Linguistic Analysis of Stage Directions in Russian Drama from the 18th to the 20th Century, 3rd year term paper at NRU HSE, Moscow, Russia

Primary LanguageJupyter Notebook

Stage Directions in Russian Drama

Stage directions, quite literally, don't count.

In: Hardin L. Aasand (ed.): Stage Directions in Hamlet. New essays and new directions. Madison et al. 2003, p. 226.

What is this all about?

This is a repo with the code to my 3rd year coursework. Its title is Linguistic Analysis of Stage Directions in Russian Drama from the 18th to the 20th Century, so it's going to be all stage directions and all linguistic :)

Check out my slides for EADH 2018 conference here; basically, they cover everything I did for this course paper.

Work objectives

  1. Perform some neat corpus analysis on the Russian Drama Corpus.

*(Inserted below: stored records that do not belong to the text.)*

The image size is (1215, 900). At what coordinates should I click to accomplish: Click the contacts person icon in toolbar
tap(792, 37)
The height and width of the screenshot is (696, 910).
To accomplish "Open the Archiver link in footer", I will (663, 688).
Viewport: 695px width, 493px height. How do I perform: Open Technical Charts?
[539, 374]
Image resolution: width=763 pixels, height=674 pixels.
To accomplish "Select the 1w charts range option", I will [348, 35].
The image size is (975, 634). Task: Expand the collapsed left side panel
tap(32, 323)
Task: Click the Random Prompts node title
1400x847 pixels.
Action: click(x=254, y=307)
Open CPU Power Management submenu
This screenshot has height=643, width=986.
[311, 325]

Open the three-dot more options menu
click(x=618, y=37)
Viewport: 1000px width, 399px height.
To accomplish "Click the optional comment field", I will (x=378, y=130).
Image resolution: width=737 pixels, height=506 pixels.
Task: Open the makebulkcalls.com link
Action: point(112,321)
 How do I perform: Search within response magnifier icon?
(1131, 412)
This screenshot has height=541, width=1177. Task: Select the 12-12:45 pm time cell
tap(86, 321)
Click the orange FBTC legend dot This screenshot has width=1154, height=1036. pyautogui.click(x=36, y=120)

  2. A great result would be the classification of stage directions according to the TEI-5 markup standard. According to it, stage directions have 9 types:

    • setting,
    • entrance,
    • exit,
    • business,
    • novelistic,
    • delivery,
    • modifier,
    • location,
    • mixed.

What's in the repo?

File/folder What's inside
csv/ Comma-separated files with datasets
figures/ Figures from plot-plays.ipynb
requirements.txt List of packages required to run the notebooks
directions-basic.ipynb Extracting some basic information about plays
means-merged-features.ipynb Mean POS counts, merging with another dataset
plot-plays.ipynb Drawing different plots visualising the data we got
classification.ipynb Classifying the directions into TEI-P5 types
frequent-pos.ipynb Most frequent parts of speech in the corpus

Dependencies

All the dependencies are listed in requirements.txt. As a sidenote: the majority of the packages are shipped with Anaconda. If you have it installed, you'll only need to install nltk by yourself, and also to download NLTK data after that. In Python, this should be as follows:

import nltk
nltk.download()

"Roadmap" and current state-of-affairs

  • get the corpus from the repository
  • extract basic information
  • get mean values of different parts-of-speech
  • try visualize the data (because why not)
  • annotate some directions
  • do machine learning experiments: ran kNN, Decision Tree, and Random Forest in classification.ipynb.
  • write a paper
  • present the paper and the results with the handouts

Deadlines

  1. May 18th — sharing the paper with the reviewer,
  2. May 22nd — uploading the paper into the system,
  3. May 25th — presentation.

Source corpus

I'm using RusDraCor. It can be explored on its site, and it's also possible to download it from its Github repository.